It's not lonely at the top, but it is strange, v-c confesses

John Gill learns about gossip, heroes and 'masters of the universe' from Sheffield Hallam's Phil Jones

April 10, 2008

The vice-chancellor's status as "master of the universe" was explored in an insider's guide to leading a university at the annual conference of the Association of University Administrators last week.

Phil Jones, vice-chancellor of Sheffield Hallam University, said that, eight months into the job, he still was not sure that he had "become" a vice-chancellor proper.

In a humorous take on the demands of the job, he told delegates: "You have to cultivate a mystique, so you don't talk about it, and you're not allowed to say anything critical about other vice-chancellors ... I was asked what it's like, and I said it's great - I keep going to the loo to check in the mirror that I'm still a master of the universe."

Describing how difficult he found it to detach himself from a hands-on role, he said it was important to "conduct the orchestra, not to play second violin".

"The biggest challenge is defining your role as vice-chancellor," he said. "You don't actually have a job to do ... and that's incredibly difficult to get used to."

Stressing the importance of being accessible and appearing "human" to staff, Professor Jones said that he missed being party to gossip.

"As a vice-chancellor, if anything the gossip is about you," he said. "It's a weird position. It's not lonely, but I can't experience the university as a native."

Identifying the danger of "nodding dog syndrome" if staff are afraid to speak freely, he said he had also been surprised by how harsh some vice-chancellors were.

"Some vice-chancellors really lash into the awfulness of HR or estates ... You are always one step removed from the institution, and part of your job is to look in and ask why you aren't doing things to a higher level."

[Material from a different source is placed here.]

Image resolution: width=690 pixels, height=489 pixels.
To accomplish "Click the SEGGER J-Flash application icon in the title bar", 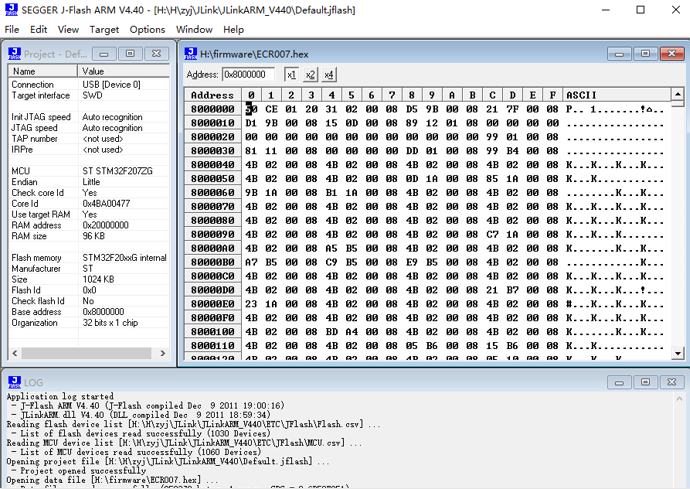I will tap(10, 9).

He said new vice-chancellors should not force change for the sake of making a mark, adding that restructuring could be "a cheap way to cause a lot of expensive damage".

The audience was treated to an insight into his management icons.

"Gordon Ramsay is a super-hero," Professor Jones said. "You watch the way he manages a team and think, 'My God, I can't do that'. Then you watch Brian Ashton's shambles (as manager of the England rugby team) ... and think, 'Oh God, that's what I'm doing.'

"But there's a big difference. As a vice-chancellor you're not so much trying to turn a tanker in mid-flow as to get a flotilla of boats to go in the right direction," he said.

He said that upon joining Sheffield Hallam from Durham University, where he was deputy vice-chancellor, he found some of the language Sheffield Hallam used to be "overblown" and dominated by "marketing and PR".

"It's incredibly pervasive, and I found it very hard to relate to," he said. "I have been there eight months, and I feel it will take a few years until I feel the institution is mine, or that I'm really part of it."